__Source data__
###

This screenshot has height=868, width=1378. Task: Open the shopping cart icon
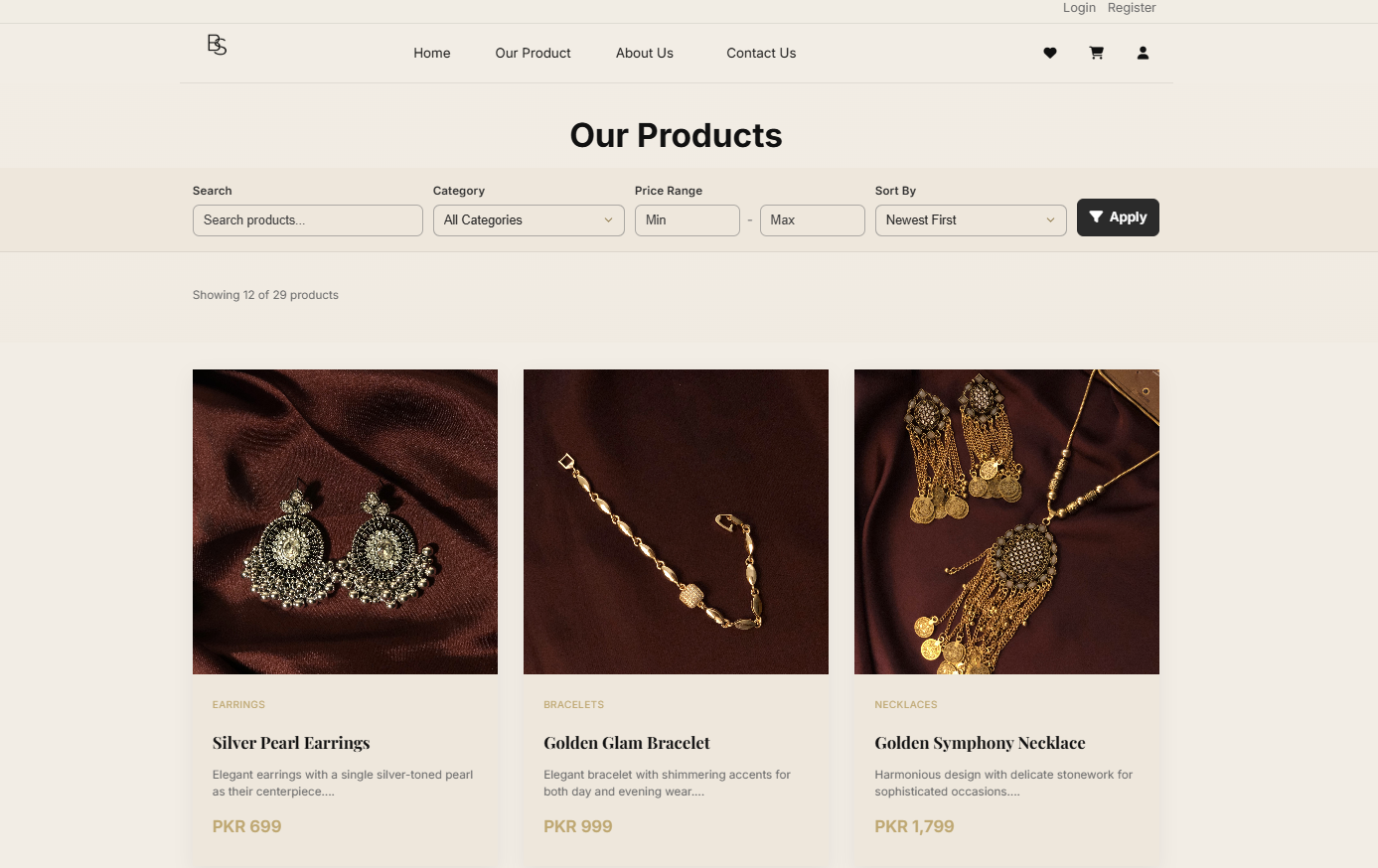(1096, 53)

###

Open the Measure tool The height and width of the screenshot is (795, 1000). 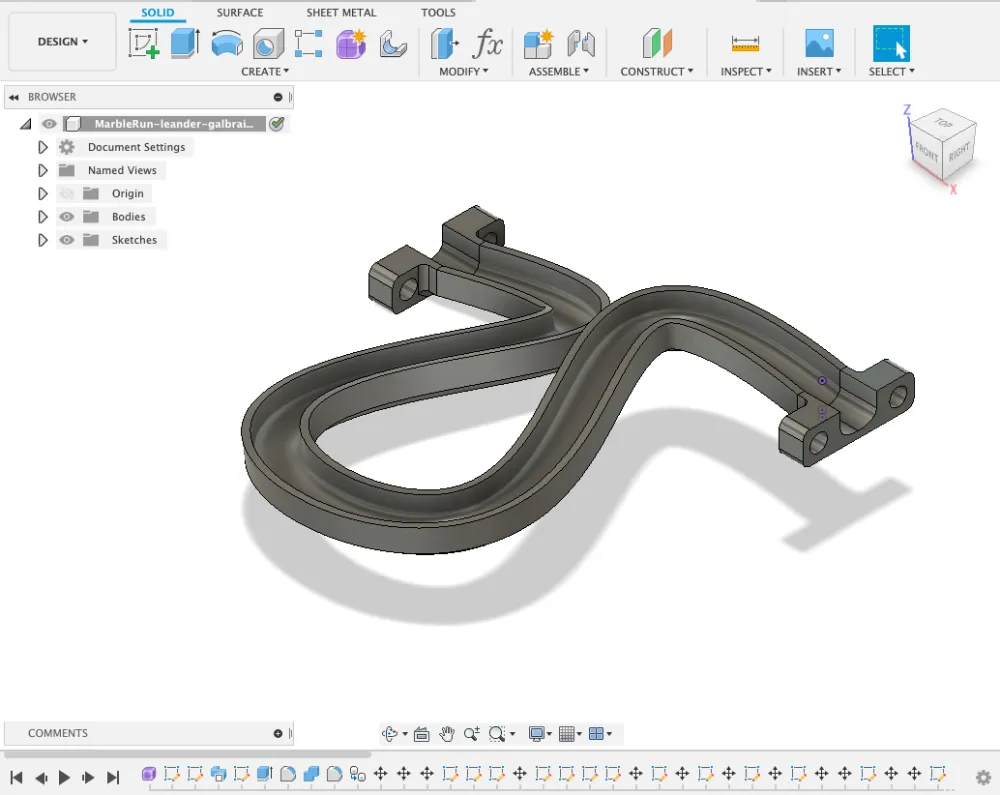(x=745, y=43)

###

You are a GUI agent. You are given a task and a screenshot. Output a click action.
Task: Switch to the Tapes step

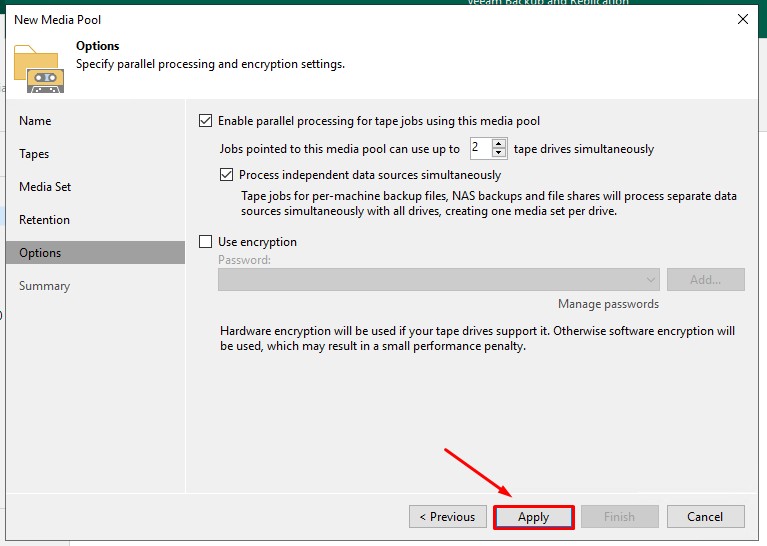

###

In the listing above, find the line containing "You are a GUI" and the line containing "Task: Switch to the Tapes step", then repeat those two lines and everything between them exactly.

You are a GUI agent. You are given a task and a screenshot. Output a click action.
Task: Switch to the Tapes step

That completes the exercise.